This got me thinking: What would it taste like? I decided to brew up a batch of "aqua vitae" myself and enlisted the help of Mike Ellenberg, brewery manager from Weird Beard Brew Co. in London. He agreed with Vickers and suggested that if I was to have any chance of success, I should only use Vegemite as a nutrient because the yeast it contains is "dead, non-viable, and can't ferment anything."
Ellenberg recommended a recipe using UHT apple juice, brewer's yeast, and a couple teaspoons of Vegemite dissolved in boiling water.
"The Vegemite might make the fermentation faster or have no effect at all. Add too much and you're getting into seriously salty territory, and might upset the brewer's yeast," he explains. "Some brewers have been known to put dead yeast back into fermenting wort as a yeast nutrient. If you're going to ferment apple juice, or just a sugar solution, the yeast might be short of nutrients compared with fermenting wort from malt, or grape must. A tiny amount of Vegemite would provide extra vitamins and trace elements, but would also impart a distinct flavour."
I dissolved 300 grams of caster sugar in 4 litres of apple juice over a gentle hob for an extra kick before transferring to a demijohn. At this point, I measured the gravity of the brew with a hydrometer to deduce the exact sugar content (1.0627), so I would know the ultimate alcohol strength. After adding two teaspoons of Vegemite (dissolved in boiling water and left to cool), the mixture instantly turned a dark, ominous brown. I then added a 5-gram sachet of "Dessert/High Alcohol" yeast, sealed the demijohn with an airlock, and left in the airing cupboard for a week.

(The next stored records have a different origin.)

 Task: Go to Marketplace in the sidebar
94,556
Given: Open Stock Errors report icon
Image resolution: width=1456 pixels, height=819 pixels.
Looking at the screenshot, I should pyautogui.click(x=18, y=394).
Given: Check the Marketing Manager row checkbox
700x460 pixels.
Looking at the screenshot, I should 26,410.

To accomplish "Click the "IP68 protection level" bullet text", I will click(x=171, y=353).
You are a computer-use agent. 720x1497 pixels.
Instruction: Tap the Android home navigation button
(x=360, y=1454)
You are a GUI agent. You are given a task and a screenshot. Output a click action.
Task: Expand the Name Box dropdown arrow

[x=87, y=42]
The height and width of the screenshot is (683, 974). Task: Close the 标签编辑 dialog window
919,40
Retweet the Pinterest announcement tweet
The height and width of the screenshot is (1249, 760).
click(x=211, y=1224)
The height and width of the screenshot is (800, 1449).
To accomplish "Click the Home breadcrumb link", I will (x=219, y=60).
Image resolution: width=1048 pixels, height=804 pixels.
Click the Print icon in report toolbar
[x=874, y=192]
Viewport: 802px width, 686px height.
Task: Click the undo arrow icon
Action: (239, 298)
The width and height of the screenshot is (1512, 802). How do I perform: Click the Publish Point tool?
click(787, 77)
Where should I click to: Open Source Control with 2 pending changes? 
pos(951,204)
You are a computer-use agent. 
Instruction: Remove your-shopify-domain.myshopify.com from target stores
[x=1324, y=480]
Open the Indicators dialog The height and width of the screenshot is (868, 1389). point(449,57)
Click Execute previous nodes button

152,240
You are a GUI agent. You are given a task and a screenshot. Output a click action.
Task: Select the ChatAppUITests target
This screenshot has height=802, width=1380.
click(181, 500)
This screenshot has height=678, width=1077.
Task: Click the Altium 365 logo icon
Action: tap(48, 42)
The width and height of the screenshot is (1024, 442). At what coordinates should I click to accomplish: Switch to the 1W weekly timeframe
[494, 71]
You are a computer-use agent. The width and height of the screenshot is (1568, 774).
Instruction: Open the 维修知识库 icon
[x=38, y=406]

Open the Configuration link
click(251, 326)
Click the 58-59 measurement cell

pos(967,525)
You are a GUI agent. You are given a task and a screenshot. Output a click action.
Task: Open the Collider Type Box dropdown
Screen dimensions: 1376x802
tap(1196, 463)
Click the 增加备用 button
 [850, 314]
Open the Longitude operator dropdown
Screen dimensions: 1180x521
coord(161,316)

The heady solution started bubbling ferociously only hours later, boosted by the heat of the water boiler.
While the mixture was effervescing wildly, Vegemite manufacturer Mondelez International publicly dismissed the illicit moonshine reports, stating that the "autolysis process and subsequent yeast processing in the manufacture of the spread kills the yeast."
A week later and the bubbles in my Vegemite concoction had ceased. About one centimetre of dark brown sediment was visible at the bottom of the demijohn. It was time to sample the moonshine but first, I measured the gravity to work out the final alcohol content—the hydrometer floated at 1.000, indicating an alcohol percentage of 8.14 percent.
An encouraging result but the proof is in the pudding so after decanting a dram of the musky hooch into a glass, I took a deep sniff: it hummed like an intoxicating Somerset scrumpy (not unpleasant by any means).
Contrary to the moonshine's murky appearance, it boasted meaty, yeasty, and pleasantly savoury notes complimented by a subtle hint of Vegemite, followed by an aftertaste not dissimilar to whisky. It packed a serious punch.
Vooch verdict? Remarkably drinkable.